Conclusion
Behavior, MRI monitoring and histology allowed a thorough following of biomaterial biocompatibility. The collective findings position PEGDA-GelMA as a convincing biomaterial option as a basis for treating severe brain lesions, offering new avenues in the search for effective treatments.
Methods
In this methodological study, we performed in vivo biocompatibility assessments after a brain lesion on three distinct bioeliminable or bioresorbable materials: Poly(ethylene glycol) diacrylate (PEGDA), Polycaprolactone (PCL) and a PEGDA mixed with gelatin methacrylate (PEGDA-GelMA).
Results
A scaffold with a complex shape was printed with patterns, spatial resolution and porosity adapted to cerebral cortex reconstruction. In vivo evaluations were complemented by behavioral monitoring, affirming the safety of these materials. High-resolution T2 MRI imaging effectively captured scaffold structures and demonstrated their non-invasive utility in monitoring degradability. ASL MRI imaging quantified cerebral blood flow and was positively and significantly correlated with lectin immunofluorescent labeling. It may be used to non-invasively monitor progressive revascularization of implants.PEGDA produced an intense foreign-body response, encapsulated by a fibro-inflammatory barrier.
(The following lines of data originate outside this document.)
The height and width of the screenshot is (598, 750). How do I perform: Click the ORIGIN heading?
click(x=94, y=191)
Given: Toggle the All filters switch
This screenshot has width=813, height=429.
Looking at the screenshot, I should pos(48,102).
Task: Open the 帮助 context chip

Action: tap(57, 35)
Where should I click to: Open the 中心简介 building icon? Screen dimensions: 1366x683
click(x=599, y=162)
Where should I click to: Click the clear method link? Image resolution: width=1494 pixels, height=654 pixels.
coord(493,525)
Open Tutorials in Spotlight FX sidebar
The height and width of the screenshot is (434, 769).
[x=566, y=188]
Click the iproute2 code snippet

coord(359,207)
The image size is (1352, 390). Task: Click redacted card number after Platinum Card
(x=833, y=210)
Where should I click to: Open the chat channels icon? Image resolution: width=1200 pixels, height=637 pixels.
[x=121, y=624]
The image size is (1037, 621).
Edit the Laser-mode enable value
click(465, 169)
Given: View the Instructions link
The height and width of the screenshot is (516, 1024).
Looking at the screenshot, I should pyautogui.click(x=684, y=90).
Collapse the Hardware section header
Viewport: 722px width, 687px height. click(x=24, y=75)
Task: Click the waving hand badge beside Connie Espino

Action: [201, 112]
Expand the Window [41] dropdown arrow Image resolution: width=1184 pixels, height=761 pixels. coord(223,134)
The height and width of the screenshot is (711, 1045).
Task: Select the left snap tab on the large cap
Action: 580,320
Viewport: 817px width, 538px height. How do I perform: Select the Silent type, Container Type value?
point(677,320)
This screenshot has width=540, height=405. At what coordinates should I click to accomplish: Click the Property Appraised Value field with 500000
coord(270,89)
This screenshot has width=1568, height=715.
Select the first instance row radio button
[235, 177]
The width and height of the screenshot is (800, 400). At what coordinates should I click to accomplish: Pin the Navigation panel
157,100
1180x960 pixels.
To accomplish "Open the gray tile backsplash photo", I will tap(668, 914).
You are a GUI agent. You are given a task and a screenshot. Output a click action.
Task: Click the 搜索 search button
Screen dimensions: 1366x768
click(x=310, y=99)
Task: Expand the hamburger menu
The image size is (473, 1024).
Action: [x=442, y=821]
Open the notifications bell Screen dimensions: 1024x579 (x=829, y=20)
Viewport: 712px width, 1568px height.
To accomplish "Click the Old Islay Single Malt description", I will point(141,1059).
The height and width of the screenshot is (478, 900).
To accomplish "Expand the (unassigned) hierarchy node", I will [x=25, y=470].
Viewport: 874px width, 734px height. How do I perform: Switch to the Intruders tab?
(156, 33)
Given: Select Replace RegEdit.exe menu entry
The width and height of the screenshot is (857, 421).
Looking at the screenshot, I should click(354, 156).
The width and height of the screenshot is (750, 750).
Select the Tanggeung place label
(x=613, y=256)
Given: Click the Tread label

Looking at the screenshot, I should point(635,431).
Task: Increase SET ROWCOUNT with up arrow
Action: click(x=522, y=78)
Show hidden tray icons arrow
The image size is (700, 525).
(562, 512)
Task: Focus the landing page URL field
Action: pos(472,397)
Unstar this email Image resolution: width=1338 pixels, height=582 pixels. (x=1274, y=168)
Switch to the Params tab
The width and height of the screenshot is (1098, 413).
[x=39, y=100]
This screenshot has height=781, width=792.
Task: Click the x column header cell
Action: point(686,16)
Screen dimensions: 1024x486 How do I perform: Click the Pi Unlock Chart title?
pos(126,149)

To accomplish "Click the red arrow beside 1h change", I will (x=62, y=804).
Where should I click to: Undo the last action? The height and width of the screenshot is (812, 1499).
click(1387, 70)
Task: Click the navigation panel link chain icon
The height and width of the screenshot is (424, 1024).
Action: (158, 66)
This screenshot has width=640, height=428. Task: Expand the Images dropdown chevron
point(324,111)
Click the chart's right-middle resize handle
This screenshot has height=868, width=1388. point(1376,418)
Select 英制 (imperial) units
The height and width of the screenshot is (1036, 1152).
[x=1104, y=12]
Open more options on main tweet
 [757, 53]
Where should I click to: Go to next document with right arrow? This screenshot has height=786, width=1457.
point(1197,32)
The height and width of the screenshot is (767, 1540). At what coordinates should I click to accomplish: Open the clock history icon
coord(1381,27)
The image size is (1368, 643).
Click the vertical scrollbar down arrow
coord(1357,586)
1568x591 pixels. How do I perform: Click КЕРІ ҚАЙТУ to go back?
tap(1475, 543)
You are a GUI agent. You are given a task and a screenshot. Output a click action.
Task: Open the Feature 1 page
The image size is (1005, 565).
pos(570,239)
On the other hand, PCL provoked a controlled inflammatory reaction and facilitated cell migration into the scaffold, although it induced a fibrotic response around PCL fibers. Conversely, the PEGDA-GelMA composite emerged as a promising candidate for intracerebral implantation. It facilitated the creation of a permissive glial layer, while also inducing neovascularization and attracting neuronal progenitors.